In Plotly, textposition controls where the label (text) is placed relative to a data point, bar, or shape

"inside" → text inside the bar
"outside" → text outside (at the end of the bar)
"auto" → smart placement (inside unless too small → then outside)
"none" → hides text

Try Yourself

change the highlight color
change the neutral color
replace sales with customers
repeat the same logic for product

Highlighting the Largest Category in a Donut Chart

A donut chart can also highlight the largest category very effectively.

Preparing the Data

product_sales = (
    df_plotly.groupby("product", as_index=False)["sales"]
             .sum()
)

top_product = product_sales.loc[product_sales["sales"].idxmax(), "product"]

product_sales["highlight"] = np.where(
    product_sales["product"] == top_product,
    "Highest Sales",
    "Other Products"
)

product_sales

	product	sales	highlight
0	A	2699	Highest Sales
1	B	2334	Other Products

Try It Yourself

change the hole size
highlight by customers instead of sales
create the same chart for region

Creating the Visualization

fig = px.pie(
    product_sales,
    names="product",
    values="sales",
    color="highlight",
    hole=0.5,
    title="Highlighting Only the Largest Category",
    color_discrete_map={
        "Highest Sales": "#3B6EAD",
        "Other Products": "#D9D9D9"
    }
)

fig.update_traces(textinfo="label+percent")

fig.show()

Highlighting the Smallest Category in a Scatter Plot

In a scatter plot, this technique can be used to highlight only the observations that belong to the smallest category.

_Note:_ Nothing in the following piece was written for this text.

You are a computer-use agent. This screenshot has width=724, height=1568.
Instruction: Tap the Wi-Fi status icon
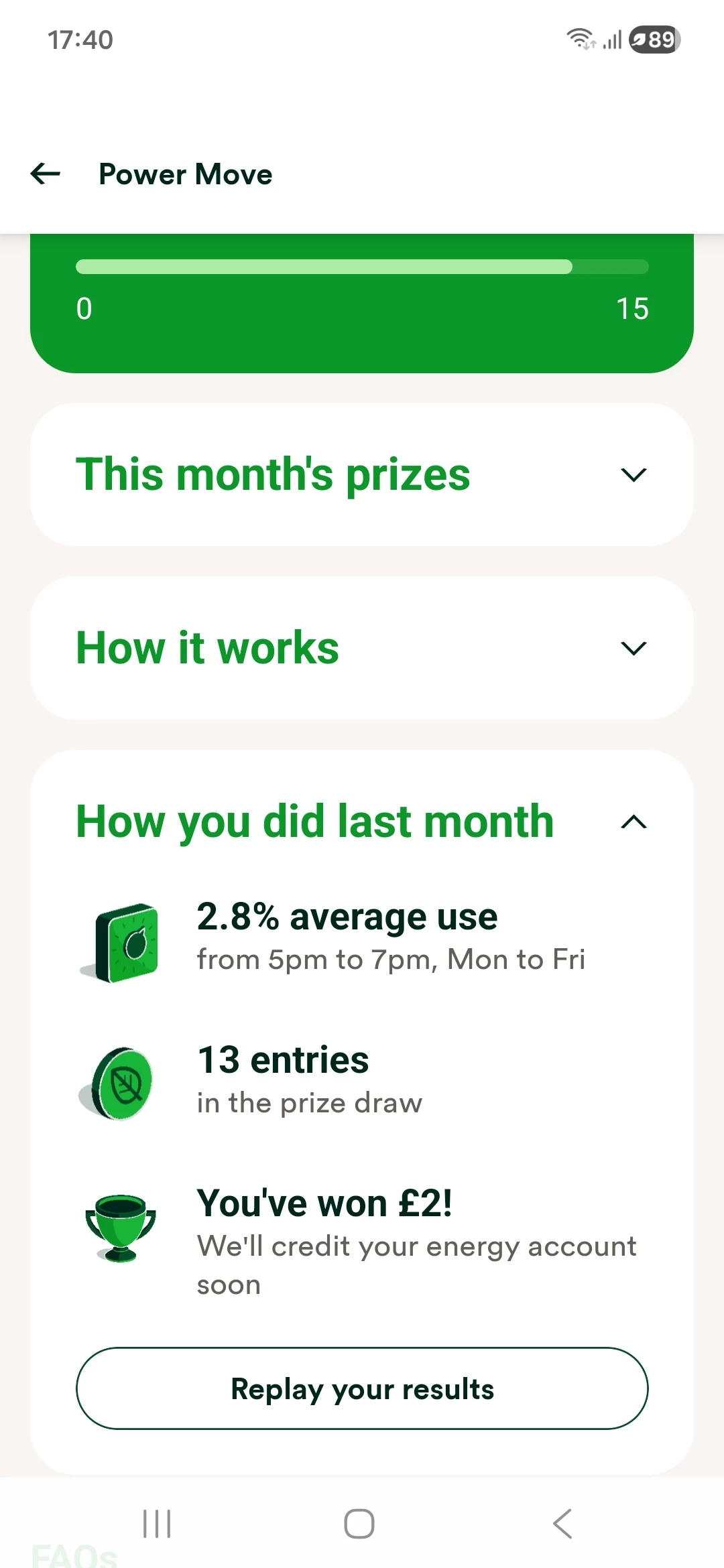coord(581,39)
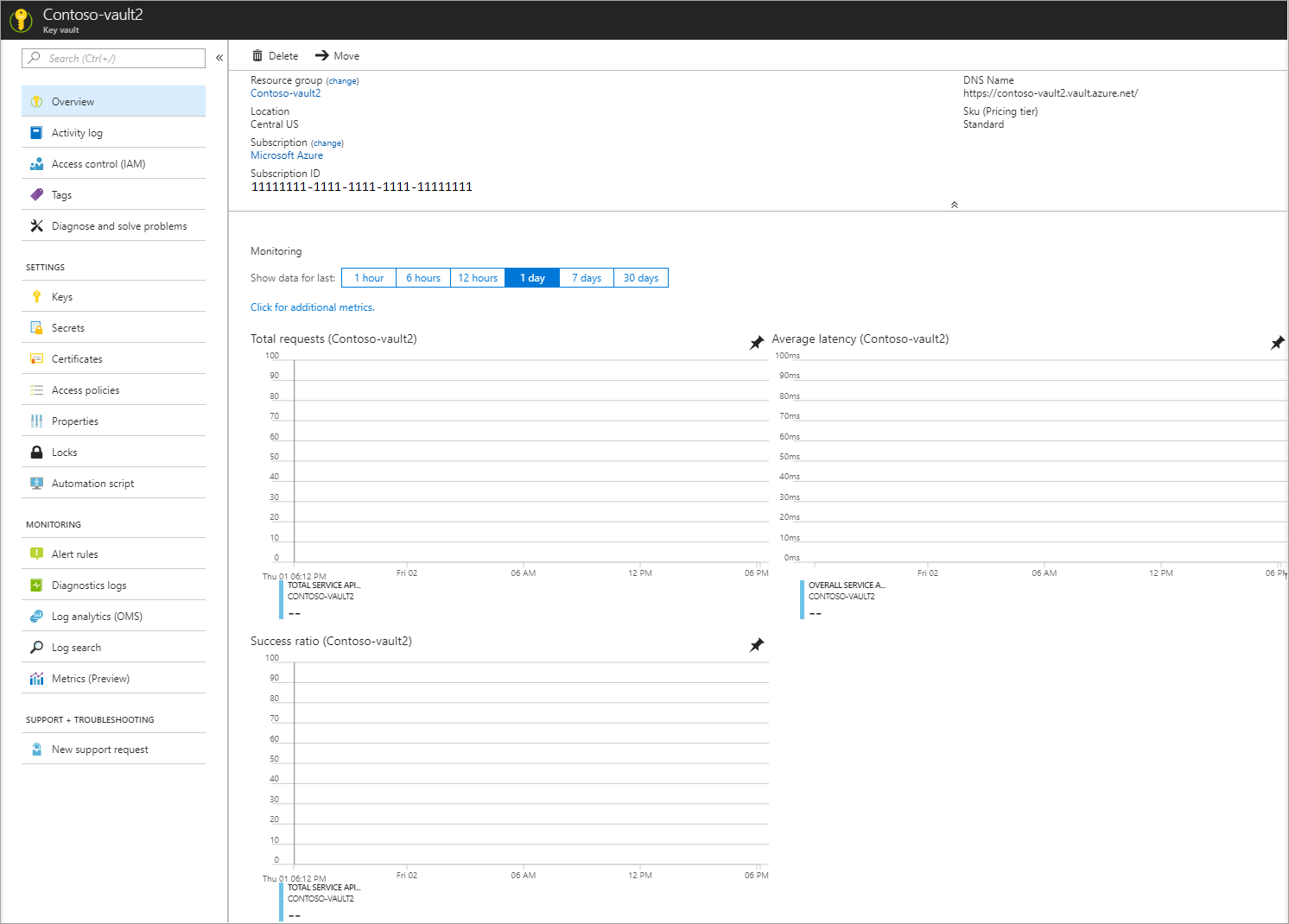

Here we first identify the region with the highest total sales, then color all points from that region differently.

Preparing the Data

region_totals = (
    df_plotly.groupby("region", as_index=False)["sales"]
             .sum()
)

top_region = region_totals.loc[region_totals["sales"].idxmin(), "region"]

df_scatter = df_plotly.copy()

df_scatter["highlight"] = np.where(
    df_scatter["region"] == top_region,
    "Highest Sales Region",
    "Other Regions"
)

df_scatter.head()

	month	region	product	sales	customers	units	month_name	highlight
0	2024-01-01	North	A	182	71	38	Jan	Other Regions
1	2024-01-01	North	B	94	80	30	Jan	Other Regions
2	2024-01-01	South	A	182	43	12	Jan	Other Regions
3	2024-01-01	South	B	132	21	33	Jan	Other Regions
4	2024-01-01	East	A	117	21	69	Jan	Highest Sales Region

Try It Yourself

change the highlighted grouping from region to product
change x="customers" to x="units"
add size="units"

Building the Plot

fig = px.scatter(
    df_scatter,
    x="customers",
    y="sales",
    color="highlight",
    hover_data=["region", "product", "month_name", "units"],
    title="Highlighting the Largest Category",
    color_discrete_map={
        "Highest Sales Region": "#3B6EAD",
        "Other Regions": "#D9D9D9"
    }
)

fig.update_layout(
    xaxis_title="Customers",
    yaxis_title="Sales",
    legend_title=""
)

fig.show()

Highlighting the Largest Category in a Bubble Chart

A bubble chart is similar to a scatter plot, but it adds size as another visual dimension.

Building the Data

df_bubble = df_plotly.copy()

df_bubble["highlight"] = np.where(
    df_bubble["region"] == top_region,
    "Highest Sales Region",
    "Other Regions"
)

df_bubble.head()

	month	region	product	sales	customers	units	month_name	highlight
0	2024-01-01	North	A	182	71	38	Jan	Other Regions
1	2024-01-01	North	B	94	80	30	Jan	Other Regions
2	2024-01-01	South	A	182	43	12	Jan	Other Regions
3	2024-01-01	South	B	132	21	33	Jan	Other Regions
4	2024-01-01	East	A	117	21	69	Jan	Highest Sales Region

Try It Yourself

change size="units" to another numeric variable
highlight the top product instead of the top region
compare the bubble chart to the simpler scatter plot

fig = px.scatter(
    df_bubble,
    x="customers",
    y="sales",
    size="units",
    color="highlight",
    hover_data=["region", "product", "month_name"],
    title="Highlighting the Largest Category",
    color_discrete_map={
        "Highest Sales Region": "#3B6EAD",
        "Other Regions": "#D9D9D9"
    }
)

fig.update_layout(
    xaxis_title="Customers",
    yaxis_title="Sales",
    legend_title=""
)

fig.show()

Highlighting the Largest Category in a Line Chart

For a simple line chart, there is only one line, so highlighting a category is not applicable in exactly the same way. But we can highlight the maximum point instead.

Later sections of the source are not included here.